* [提供テキスト]

なんでわざわざ『マグラムロード』を手に取ったのか、という話である。どうもB級感の漂う完全新規タイトル。面白い保証はなかった。
その理由は……「なんかガッツリしたゲームに疲れてて、気楽なチャラい感じのゲームやりたかった」から。
で、その希望が満たされたかというと、これは間違いなく満たされたのである。このゲーム、色々問題はあるんだが、自分はなんだかんだ楽しんでエンディングまで到達できた*1し、何なら割と気に入っている。それを踏まえて、レビューいってみよう。
- ストーリー:魔剣と魔王と絶滅危惧種と、コンカツ?
- アクション:触り心地は悪くないが、アクションもカスタムも浅い!
- コンカツ: 魅力的なキャラクターと圧倒的低予算感
- まとめ:ポテンシャルは感じるので、アプデや次回作に期待
ストーリー:魔剣と魔王と絶滅危惧種と、コンカツ?

* [課題 a] 下の行のうち、「Task: Enable the filter section」を含む行から「Viewport: 624px width, 230px」を含む行までを、「Task」を「Goal」に変え、ほかはそのままにして書き直してください。

ターゲット指示データ:
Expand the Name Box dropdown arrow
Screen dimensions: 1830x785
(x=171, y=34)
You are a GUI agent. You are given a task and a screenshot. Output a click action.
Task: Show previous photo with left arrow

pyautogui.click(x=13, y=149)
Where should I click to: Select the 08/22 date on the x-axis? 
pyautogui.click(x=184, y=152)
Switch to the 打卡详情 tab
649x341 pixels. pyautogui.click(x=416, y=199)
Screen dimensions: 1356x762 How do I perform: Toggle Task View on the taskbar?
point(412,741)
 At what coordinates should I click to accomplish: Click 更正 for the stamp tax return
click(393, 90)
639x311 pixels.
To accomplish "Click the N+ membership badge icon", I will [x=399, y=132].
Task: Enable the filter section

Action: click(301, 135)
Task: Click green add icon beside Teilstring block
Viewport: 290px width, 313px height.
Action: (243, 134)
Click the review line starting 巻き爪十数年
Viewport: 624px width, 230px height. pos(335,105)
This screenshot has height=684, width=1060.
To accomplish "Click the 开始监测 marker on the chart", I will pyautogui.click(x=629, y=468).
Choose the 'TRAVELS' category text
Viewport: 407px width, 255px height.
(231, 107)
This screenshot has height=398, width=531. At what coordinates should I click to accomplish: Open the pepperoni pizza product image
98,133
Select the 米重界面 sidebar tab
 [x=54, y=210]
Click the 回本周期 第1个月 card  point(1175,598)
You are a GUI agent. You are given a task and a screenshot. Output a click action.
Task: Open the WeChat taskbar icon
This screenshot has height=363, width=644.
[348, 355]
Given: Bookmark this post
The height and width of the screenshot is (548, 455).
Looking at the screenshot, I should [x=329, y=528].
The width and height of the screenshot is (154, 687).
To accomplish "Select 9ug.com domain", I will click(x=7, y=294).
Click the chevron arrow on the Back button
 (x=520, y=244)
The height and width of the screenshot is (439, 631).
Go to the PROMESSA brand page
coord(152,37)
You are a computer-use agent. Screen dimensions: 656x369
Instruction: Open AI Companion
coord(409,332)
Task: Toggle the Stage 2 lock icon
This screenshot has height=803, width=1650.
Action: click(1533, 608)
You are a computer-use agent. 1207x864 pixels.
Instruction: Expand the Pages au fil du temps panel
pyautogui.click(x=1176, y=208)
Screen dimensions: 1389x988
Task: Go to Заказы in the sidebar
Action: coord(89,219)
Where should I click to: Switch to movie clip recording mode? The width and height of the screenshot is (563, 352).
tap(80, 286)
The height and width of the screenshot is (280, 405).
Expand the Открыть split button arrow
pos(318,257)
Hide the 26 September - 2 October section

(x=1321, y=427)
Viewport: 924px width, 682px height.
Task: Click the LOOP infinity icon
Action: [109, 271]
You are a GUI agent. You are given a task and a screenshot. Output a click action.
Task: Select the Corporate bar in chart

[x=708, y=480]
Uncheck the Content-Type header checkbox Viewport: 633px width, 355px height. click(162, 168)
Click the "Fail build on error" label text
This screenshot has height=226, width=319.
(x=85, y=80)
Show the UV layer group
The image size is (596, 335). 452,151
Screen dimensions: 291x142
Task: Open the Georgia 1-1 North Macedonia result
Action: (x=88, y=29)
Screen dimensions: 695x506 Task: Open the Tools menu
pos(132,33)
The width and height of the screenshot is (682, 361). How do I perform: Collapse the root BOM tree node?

* [課題 b] 提供テキストの「で、その希望が満たされたかと」から「- アクション:触り心地は悪くないが、アクションもカスタムも浅い!」までを、一字一句そのまま書き写してください。

* [期待出力 a]
Goal: Enable the filter section

Action: click(301, 135)
Goal: Click green add icon beside Teilstring block
Viewport: 290px width, 313px height.
Action: (243, 134)
Click the review line starting 巻き爪十数年
Viewport: 624px width, 230px height. pos(335,105)

* [期待出力 b]
で、その希望が満たされたかというと、これは間違いなく満たされたのである。このゲーム、色々問題はあるんだが、自分はなんだかんだ楽しんでエンディングまで到達できた*1し、何なら割と気に入っている。それを踏まえて、レビューいってみよう。
- ストーリー:魔剣と魔王と絶滅危惧種と、コンカツ?
- アクション:触り心地は悪くないが、アクションもカスタムも浅い!